Hello everyone,
I'm using datahike on a project that is in production for some months now.
I have been using the :file backend until now.
Here are some numbers:
• There are 4605 datoms in the DB
• The folder containing the files weights 122 MB (huge!)
• The exported database (with export-db) weights 169.6 kB
• When switching to the sqlite backend, the reimported database weights 580 kB.
Question 1: How can there be such a big difference between the files and the exported information (almost a 737 ratio). Or with the files and the SQLite DB? Did I miss something?
Question 2: When switching to SQLite backend and when reloading the project, the database seems to be reset everytime. It is not in the case with the file backend.
With file I init the DB as so:
(let [...
_ (when-not (d/database-exists? db-config)
(d/create-database db-config))
conn (d/connect db-config)]
...)
Would this piece of code conflict with the SQLite DB?
Thanks a lotOk I see. Thanks a lot for the detailed answer!
And also for the reset of the DB (SQLite discussion) on system reload, I found the bug. My mistake. Thanks again.
@dam Perfect!
Hey @dam. Nice to hear from you! I am working on the storage requirements as we speak. This has not much to do with the backend, and more with the fact that we retain all the snapshots that are written while you have accumulated your database. You can achieve the same effect without exporting and importing by running gc from time to time. I am moving the gc function currently into the main api here https://github.com/replikativ/datahike/pull/716
In the current release it still lives here https://github.com/replikativ/datahike/blob/main/src/datahike/experimental/gc.cljc#L45
(the doc string there is still wrong, the remove date refers to now, so it will remove all old snapshots before the invocation started)
Note that if you have distributed readers that might still access the old snapshots (e.g. for queries that run a long time) then you should give them a grace period.
I do not fully understand you SQLite problem. How do you exactly reload?
Thanks for the answer @whilo, When you talk about snapshots, you're talking about snapshots of the indexes? Meaning that on every transaction a new snapshot of all indexes is recorded on disc?
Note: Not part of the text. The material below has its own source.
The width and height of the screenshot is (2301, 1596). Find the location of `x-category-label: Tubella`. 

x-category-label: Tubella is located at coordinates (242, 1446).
Concerning the SQLite problem, I have a reloaded workflow based on this article's approach : https://medium.com/@maciekszajna/reloaded-workflow-out-of-the-box-be6b5f38ea98 In the end it's just a reloaded workflow... When I start the system I run the following code for the DB:
(let [...
db-config {...}
_ (when-not (d/database-exists? db-config)
(d/create-database db-config))
conn (d/connect db-config)]
...)
And then conn goes into the application state.
When I stop the system I only run
(d/release conn)
Whit the :file backend, the data is, as expected, persistent.
With the :jdbc with "sqlite" backend and with the same code, the DB seems to reboot after running start, stop and start again.
I don't know if it is a behavior of the jdbc adapter or a known behavior in general, but it seemed strange.And also if the snapshots are stored in SQLite, the problem remains since SQLite doesn't shrink the DB file when data is removed... It has to be "vacuumed" manually by default. So not a solution at all. I'll check th GC feature.
Each snapshot is not a full copy, but just the delta of nodes between trees, the same as in https://hypirion.com/musings/understanding-persistent-vector-pt-1
With the hitchhiker-tree index we could be much more space efficient, because it maintained a transaction-log in each node and did not write to many nodes in each transaction. We rebuild on the persistent sorted set because it was 5-10x faster in pure read performance and currently the indices in each snapshot are optimal for reading. But I am aware that the amount of storage used in this approach can be a negative surprise and plan to readd a Datomic style db-wide transaction log next again. That should shrink the space needs at the tradeoff of having to retransact a few datoms from the log when you read a snapshot.
Yes, the storage use should be the same for SQLite. Maybe there is more or less overhead, but it should be similar.
@alekcz360 do you have an idea what could be going on in the SQL backend?
I had a similar issue with the SQL backend. I had about 200k datoms with history. The SQL DB size was about 5 GB. But the datoms on their own in an edn file were 45MB. I'm not sure if this is good or bad as I have no frame of reference. It just seems a bit counterintuitive.
Yes, counterintuitive is bad. It makes sense if you see how it works and you can call gc in regular intervals to keep the storage use bounded (it does not slow down the transactions), but it would be better to create less overhead in the first place.
The priorities were a) read performance, b) write performance and c) storage efficiency. a) and b) are covered now and also our query engine is fairly competitive, but c) needs to be addressed next.